__SELECTED EXCERPT__
┌──
In Minnesota, for example, pension contributions are written into state law and can’t be bargained:

http://www.startribune.com/politics/local/116784878.html

Is that “dirty pool” according to MGL’s argument?


#18          (see all posts) 2011/03/06 (Sun) @ 18:57

David (11), from your link:

Event Dropout Rates for 9th-12th graders during 2006-7 school year:

White students: Texas 1.9%, Wisconsin 1.2% (national average 3.0%)
Black students: Texas 5.8%, Wisconsin 7.8% (national 6.8%)
Hispanic students: Texas 5.6%, Wisconsin 5.2% (national 6.5%)

White and Hispanic Texas students indeed seem to dropout at a higher rate than their counterparts in Wisconsin, although in both cases (a) the difference is not statistically significant

If I’m being super conservative, there’s what - 100,000 students 9-12th grade in WI?

How is 1.2% versus 1.9% over a sample of 100,000+ students NOT statistically significant?  I see it as p < .01.  I see it as p < .01 with a sample of 10,000 students in each.


#19    SirKodiak      (see all posts) 2011/03/06 (Sun) @ 19:59

#15 “Unions in general are economically obsolete. Labor law is too inflexible for the modern economy and most of the problems unions used to solve are now addressed by legislation. There are government regulations and agencies galore to deal with occupational safety, discrimination, and so forth.”

In regards to occupational safety, many of the agencies that are supposed to enforce the legislation are under funded, under staffed, and under political pressure to not do their job.  This makes unions extremely important for occupational safety.  It would be hard to see this if you have not been involved in it, but it is the case.  Corporations preach safety first, but will fight tooth and nail against safety upgrades and inspections, as they take away from profit (in the short term, at least).  Legislation and enforcement are separate branches of the government.

Safety is a hard sell.  Workers do not want safety precautions that make their work more difficult or time consuming.  Employers do not want safety precautions that cost them profit.  Politicians do not like to fund safety because there is nothing to point to if it is successful. 

Union safety reps get little support from anyone except the state OSHA workers who are treated the same way and often apologize for not being able to do what is right.


#20          (see all posts) 2011/03/06 (Sun) @ 21:11

Nobody, of course, has mentioned the larger point:

- Financial firms sold state pension funds “AAA-rated” bonds
- Said bonds were decidedly not AAA-rated - this was a fix of fraudulence and incompetence
- We bailed out Wall St, when it’s all said and done, on the order of $10T.
└──
__RECORDED DATA__
┌──
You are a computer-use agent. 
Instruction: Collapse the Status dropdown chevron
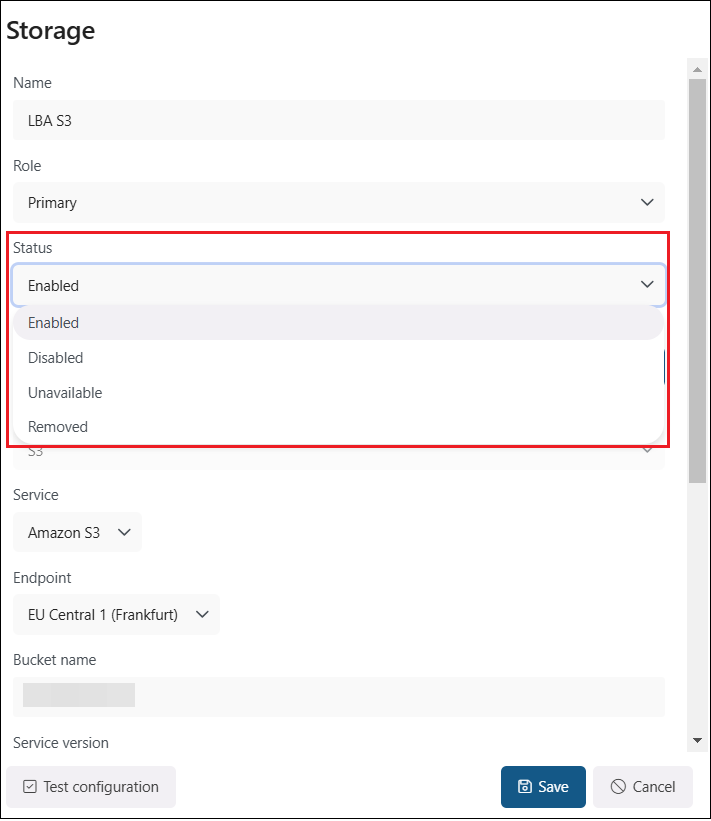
└──
┌──
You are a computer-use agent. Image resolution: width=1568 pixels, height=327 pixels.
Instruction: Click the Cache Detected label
└──
__BRIEF__
According to the forum thread, what is written into state law in Minnesota?

__TASK SOLUTION__
Pension contributions.